鴻谷さんの記事(掲載日:2021/02/05)はこちらから。

地域にも、組織にも、
若い力の“化学反応”が必要な時代


――甲南げんき村 中村保佑さん(神戸市)

地域には多様な人や組織が、それぞれ課題や思いを抱えています。地域も組織も、今までと同じでは退化する一方。だからこそインターンシップ生には、現場の声をたくさん聞いて分析し、「何ができるか」を自分ごととして考え、新しい風を吹かせてほしいと思っています。若者が自身の感性を発揮して地域の人と交わることでどんな化学反応が起きるのか、どんなうねりが生まれるのか、とても期待しています。地域を知ることは、日本を、ひいては世界を知ることにつながっていく。地域を通して学んだことを、「組織の一員」ではなく「世界の一人」として発信し、広げていく力を身につけてもらいたいですね。ぜひ失敗を恐れず思い切り地域活動にぶつかってみてほしいと思います。

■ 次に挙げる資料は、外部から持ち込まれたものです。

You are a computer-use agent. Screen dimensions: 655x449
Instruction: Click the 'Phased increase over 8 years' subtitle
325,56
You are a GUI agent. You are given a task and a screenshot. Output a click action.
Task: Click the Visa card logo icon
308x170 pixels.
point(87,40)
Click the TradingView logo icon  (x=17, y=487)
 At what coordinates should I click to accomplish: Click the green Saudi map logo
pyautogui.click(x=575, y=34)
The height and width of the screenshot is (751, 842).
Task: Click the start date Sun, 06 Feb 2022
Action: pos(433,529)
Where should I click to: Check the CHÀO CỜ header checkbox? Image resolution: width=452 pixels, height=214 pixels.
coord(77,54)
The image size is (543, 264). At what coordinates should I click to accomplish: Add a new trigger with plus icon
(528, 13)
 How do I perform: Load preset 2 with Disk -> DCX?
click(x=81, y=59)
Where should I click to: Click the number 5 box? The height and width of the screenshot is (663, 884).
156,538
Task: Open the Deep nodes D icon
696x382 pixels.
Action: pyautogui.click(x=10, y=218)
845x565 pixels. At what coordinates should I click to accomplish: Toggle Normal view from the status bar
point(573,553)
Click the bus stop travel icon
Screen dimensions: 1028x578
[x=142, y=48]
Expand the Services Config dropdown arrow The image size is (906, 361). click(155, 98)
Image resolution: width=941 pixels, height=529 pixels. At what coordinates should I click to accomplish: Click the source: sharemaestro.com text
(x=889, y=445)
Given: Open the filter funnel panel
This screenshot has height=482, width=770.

中村さんの記事(掲載日:2020/08/15)はこちらから。

VOICE <インターンシップ生>

個人紹介

大学で芸術文化と地域づくりについて学んでいます。地域づくりの一環として温泉地でのイベントを企画したいと考えていたところ、地域活性化・まちづくりをされている「すごいすと」のインターンシップがあると知り、その手法を学びたい!「すごいすと」の生き様を直に聞きたい!と参加を決めました。8月中旬からインターンシップが始まる予定。今日のワークも参考にしながら地域の人との交流を積極的に楽しみたいと思っています。インターンシップを経て自分自身にどんな変化が起こるのか、今から楽しみです。

――Keny Design Office/清水健矢さん(丹波市)のもとでインターン

個人紹介

地域商社を立ち上げたいという夢を持っていた私。今回、兵庫県多可町で実際に地域商社をされている「すごいすと」のもとでインターンシップが行われると知り、参加しました。インターンシップでは、多可町の名産品“和紙”と日本酒のための山田錦のもみ殻を掛け合わせた商品開発や、多可町の関係人口を増やすための事業やイベントの立ち上げに挑戦したいと考えています。今日は同世代の仲間とのつながりができたのが何より嬉しいですね。ここに集まったのは「兵庫のまちづくり」に興味を持つ仲間ばかり。卒業後に進む分野が違っていても、県外に就職したとしても、いつか一緒に兵庫で面白いことができるかも、と将来へのモチベーションが高まりました。